Given records
====
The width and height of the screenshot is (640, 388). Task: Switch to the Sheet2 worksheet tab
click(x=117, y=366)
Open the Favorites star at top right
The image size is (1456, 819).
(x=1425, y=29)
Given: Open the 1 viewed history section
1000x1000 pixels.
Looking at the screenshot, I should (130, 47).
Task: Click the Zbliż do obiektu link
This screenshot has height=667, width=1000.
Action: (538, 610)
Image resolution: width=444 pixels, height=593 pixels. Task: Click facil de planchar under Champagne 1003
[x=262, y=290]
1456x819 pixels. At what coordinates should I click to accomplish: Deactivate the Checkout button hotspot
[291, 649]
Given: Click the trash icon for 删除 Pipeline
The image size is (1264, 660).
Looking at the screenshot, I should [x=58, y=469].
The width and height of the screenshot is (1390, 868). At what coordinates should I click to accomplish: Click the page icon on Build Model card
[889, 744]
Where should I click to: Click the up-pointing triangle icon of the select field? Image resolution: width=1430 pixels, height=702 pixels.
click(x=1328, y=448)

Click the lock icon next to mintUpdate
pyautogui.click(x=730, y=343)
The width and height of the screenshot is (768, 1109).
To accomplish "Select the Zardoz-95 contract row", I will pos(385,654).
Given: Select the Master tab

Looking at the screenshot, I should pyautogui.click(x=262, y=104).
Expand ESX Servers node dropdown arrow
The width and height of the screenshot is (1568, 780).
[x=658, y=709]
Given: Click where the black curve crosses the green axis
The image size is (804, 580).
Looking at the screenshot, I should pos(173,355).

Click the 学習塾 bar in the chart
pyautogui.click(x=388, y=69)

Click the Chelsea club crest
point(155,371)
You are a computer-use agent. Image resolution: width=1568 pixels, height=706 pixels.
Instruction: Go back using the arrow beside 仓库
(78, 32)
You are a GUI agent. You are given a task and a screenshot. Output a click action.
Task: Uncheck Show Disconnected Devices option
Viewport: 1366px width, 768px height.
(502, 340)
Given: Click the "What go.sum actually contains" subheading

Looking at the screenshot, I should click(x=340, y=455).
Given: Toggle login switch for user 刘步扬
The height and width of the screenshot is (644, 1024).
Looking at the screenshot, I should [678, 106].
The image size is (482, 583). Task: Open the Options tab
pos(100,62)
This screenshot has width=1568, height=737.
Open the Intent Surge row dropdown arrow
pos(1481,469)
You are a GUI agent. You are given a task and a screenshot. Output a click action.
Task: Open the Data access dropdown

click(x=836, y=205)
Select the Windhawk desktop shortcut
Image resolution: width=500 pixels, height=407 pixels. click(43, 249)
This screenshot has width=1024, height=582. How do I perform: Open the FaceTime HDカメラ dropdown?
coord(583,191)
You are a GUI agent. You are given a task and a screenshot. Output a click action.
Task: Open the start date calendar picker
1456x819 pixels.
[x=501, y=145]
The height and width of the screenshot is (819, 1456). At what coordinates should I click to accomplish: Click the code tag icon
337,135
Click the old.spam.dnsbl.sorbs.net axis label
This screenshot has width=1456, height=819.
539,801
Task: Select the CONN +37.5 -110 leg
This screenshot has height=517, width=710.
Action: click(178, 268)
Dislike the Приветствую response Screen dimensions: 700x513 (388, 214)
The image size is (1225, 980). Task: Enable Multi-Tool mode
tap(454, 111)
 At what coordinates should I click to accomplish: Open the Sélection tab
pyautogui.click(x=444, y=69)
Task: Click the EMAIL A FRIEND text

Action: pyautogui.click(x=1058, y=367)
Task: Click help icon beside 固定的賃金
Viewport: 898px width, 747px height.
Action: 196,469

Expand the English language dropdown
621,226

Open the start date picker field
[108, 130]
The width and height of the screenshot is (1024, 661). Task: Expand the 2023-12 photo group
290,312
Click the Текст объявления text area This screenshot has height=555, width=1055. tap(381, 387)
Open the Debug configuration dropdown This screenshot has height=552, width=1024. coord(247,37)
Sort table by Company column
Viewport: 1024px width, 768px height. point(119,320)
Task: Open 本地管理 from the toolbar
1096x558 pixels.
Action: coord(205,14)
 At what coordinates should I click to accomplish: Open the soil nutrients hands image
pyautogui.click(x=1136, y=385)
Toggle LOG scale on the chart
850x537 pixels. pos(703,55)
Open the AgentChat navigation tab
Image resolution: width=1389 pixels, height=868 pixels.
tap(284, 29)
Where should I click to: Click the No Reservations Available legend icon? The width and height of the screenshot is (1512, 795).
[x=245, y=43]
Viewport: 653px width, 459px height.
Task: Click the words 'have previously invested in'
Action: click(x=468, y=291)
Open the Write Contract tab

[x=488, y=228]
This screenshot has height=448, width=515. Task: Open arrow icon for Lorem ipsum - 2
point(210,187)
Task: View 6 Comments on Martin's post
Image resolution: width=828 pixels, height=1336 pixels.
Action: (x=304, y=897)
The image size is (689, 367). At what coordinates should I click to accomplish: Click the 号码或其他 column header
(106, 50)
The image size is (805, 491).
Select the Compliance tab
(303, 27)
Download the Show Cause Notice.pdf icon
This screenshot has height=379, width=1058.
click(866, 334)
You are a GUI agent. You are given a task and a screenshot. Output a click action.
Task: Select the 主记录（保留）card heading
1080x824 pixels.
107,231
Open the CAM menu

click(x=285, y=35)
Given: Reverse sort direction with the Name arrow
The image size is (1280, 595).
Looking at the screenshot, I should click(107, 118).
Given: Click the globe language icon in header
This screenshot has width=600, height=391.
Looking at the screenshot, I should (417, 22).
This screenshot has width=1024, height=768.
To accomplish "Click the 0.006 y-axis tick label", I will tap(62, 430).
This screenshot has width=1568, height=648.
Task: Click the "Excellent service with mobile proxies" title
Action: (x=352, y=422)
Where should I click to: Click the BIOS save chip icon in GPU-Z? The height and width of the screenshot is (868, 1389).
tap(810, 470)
====
The task
Echo the data from its start through the line holding "[x=658, y=709]", inclusive.

Correct result
The width and height of the screenshot is (640, 388). Task: Switch to the Sheet2 worksheet tab
click(x=117, y=366)
Open the Favorites star at top right
The image size is (1456, 819).
(x=1425, y=29)
Given: Open the 1 viewed history section
1000x1000 pixels.
Looking at the screenshot, I should (130, 47).
Task: Click the Zbliż do obiektu link
This screenshot has height=667, width=1000.
Action: (538, 610)
Image resolution: width=444 pixels, height=593 pixels. Task: Click facil de planchar under Champagne 1003
[x=262, y=290]
1456x819 pixels. At what coordinates should I click to accomplish: Deactivate the Checkout button hotspot
[291, 649]
Given: Click the trash icon for 删除 Pipeline
The image size is (1264, 660).
Looking at the screenshot, I should [x=58, y=469].
The width and height of the screenshot is (1390, 868). At what coordinates should I click to accomplish: Click the page icon on Build Model card
[889, 744]
Where should I click to: Click the up-pointing triangle icon of the select field? Image resolution: width=1430 pixels, height=702 pixels.
click(x=1328, y=448)

Click the lock icon next to mintUpdate
pyautogui.click(x=730, y=343)
The width and height of the screenshot is (768, 1109).
To accomplish "Select the Zardoz-95 contract row", I will pos(385,654).
Given: Select the Master tab

Looking at the screenshot, I should pyautogui.click(x=262, y=104).
Expand ESX Servers node dropdown arrow
The width and height of the screenshot is (1568, 780).
[x=658, y=709]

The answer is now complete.